Work to complete =>
Go through the listing and set it down exactly, leaving out its pictures.

Input for this task =>
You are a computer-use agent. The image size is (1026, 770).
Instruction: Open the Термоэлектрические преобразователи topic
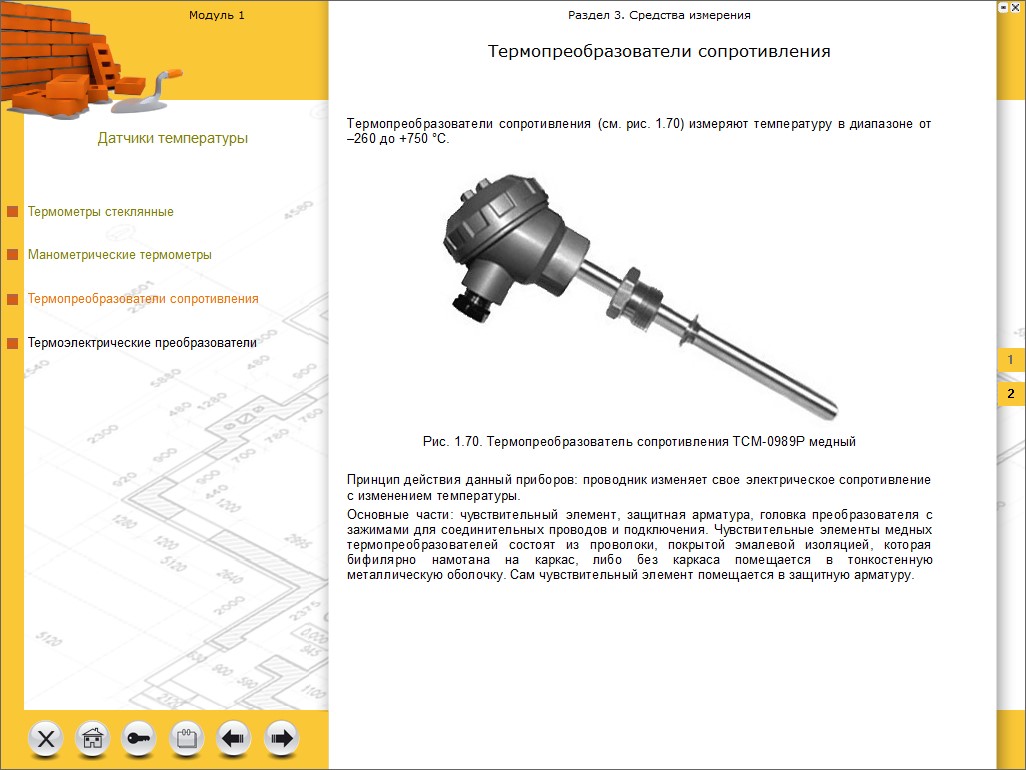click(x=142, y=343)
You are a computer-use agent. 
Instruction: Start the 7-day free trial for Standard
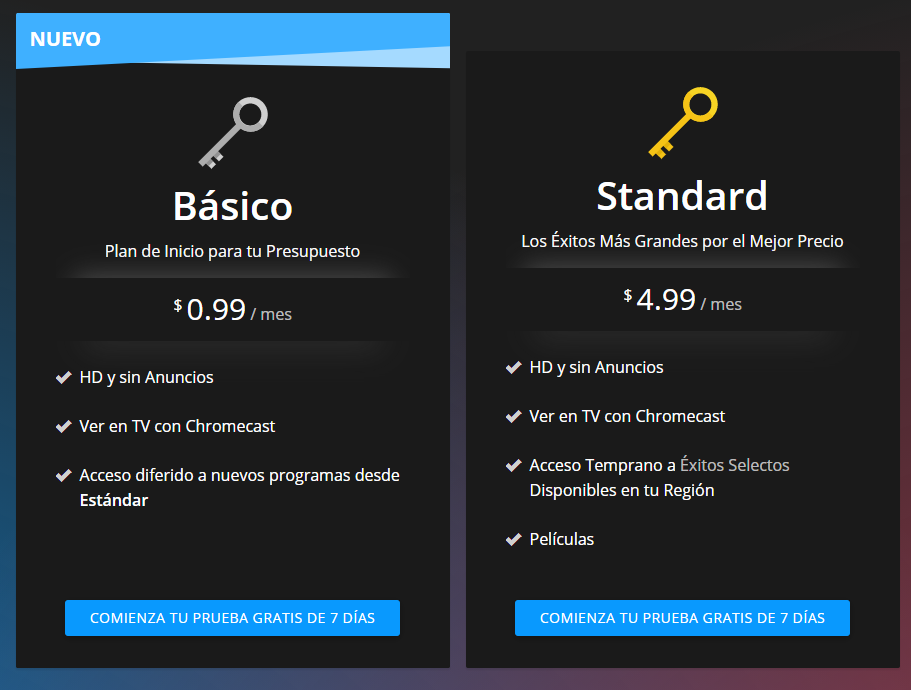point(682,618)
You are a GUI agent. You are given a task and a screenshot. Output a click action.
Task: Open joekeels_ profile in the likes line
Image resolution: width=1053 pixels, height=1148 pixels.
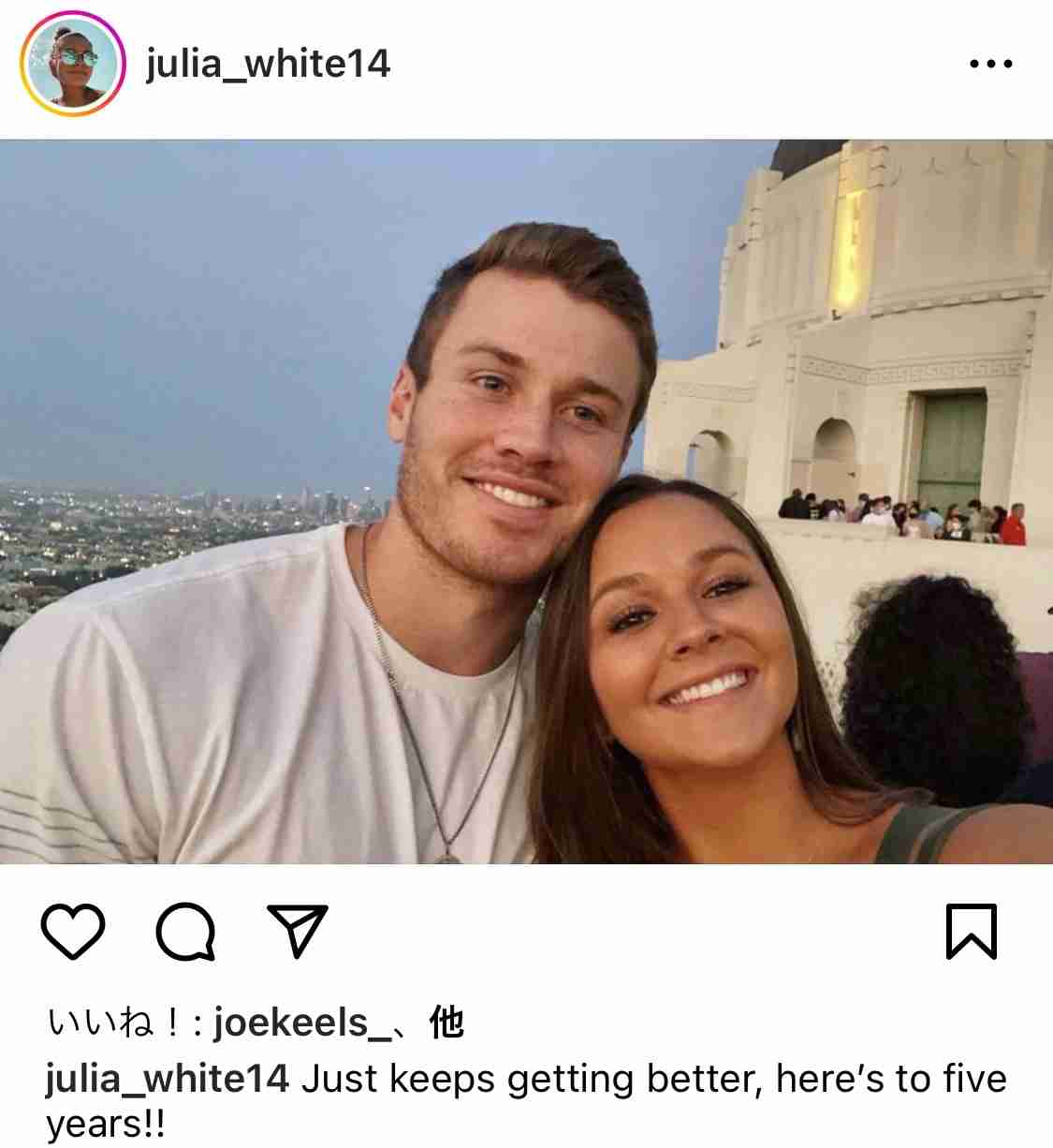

Answer section =>
You are a computer-use agent. The image size is (1026, 770).
Instruction: Open the Термоэлектрические преобразователи topic
click(x=142, y=343)
You are a computer-use agent. 
Instruction: Start the 7-day free trial for Standard
point(682,618)
You are a GUI agent. You are given a task and a screenshot. Output a click action.
Task: Open joekeels_ profile in the likes line
Image resolution: width=1053 pixels, height=1148 pixels.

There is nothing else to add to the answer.